As high school graduation approaches Teddi finds herself at odds with her mother over the future. Her mother wants Teddi to go to secretarial school and buys her a typewriter for a graduation gift. Teddi is equally determined to follow her dream.

With a trip to a business college looming on the horizon Teddi packs her bags and steals away from home soon after high school graduation. She leaves behind her parents, grandmother and brother Josh. With business card in hand she heads to Charleston and finds Jackson Palmer. Through good fortune and hard work Teddi does realize her dream but at what cost?

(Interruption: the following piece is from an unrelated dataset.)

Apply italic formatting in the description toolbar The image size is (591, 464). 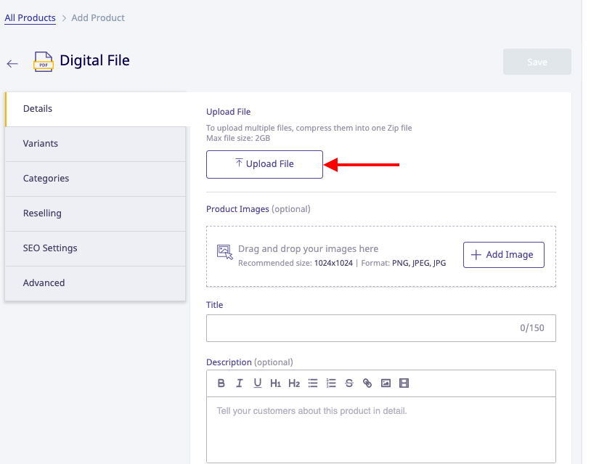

Teddi’s story bounces back and forth between the present and the past. Her work, her remaining family members and her friends are the present in Charleston. The past is the family farm in rural Kentucky with her father, deeply unhappy mother, grandmother, and little brother.

Despite an age difference of several years Teddi and her brother share a special bond. Josh thrives as a young boy on a farm. They share secret places and Josh gifts her with feathers and knowledge about his passion, nature. His affinity with nature and animals deepens as he ages until by the time he is a teen it is almost mystical.

Teddi makes the trek from Charleston to the family farm as often as she can manage. On one such visit, Josh heads into the wilderness and never returns. Several searches turn up nothing and eventually he is presumed dead.

Teddi, however, cannot accept that Josh is dead. She continues to search and leave messages for him. But as years pass she eventually learns to deal with his disappearance; until she finds reason to believe Josh is alive.

Although the mystery of Josh’s disappearance helps drive the story, this novel is about Teddi and those she interacts with both now and in the past. It is not my usual mystery novel nor is it a romance, even though it has a romantic element.

It’s a novel about choices made and their consequences. It is about how you react to the hand your dealt and learning that people and relationships are not always what they seem.

If you read and liked Debbie Macomber’s “Susannah’s Garden” or Luanne Rice’s “Summer’s Child”, I think you’ll enjoy this one. The library has it in regular print and large print.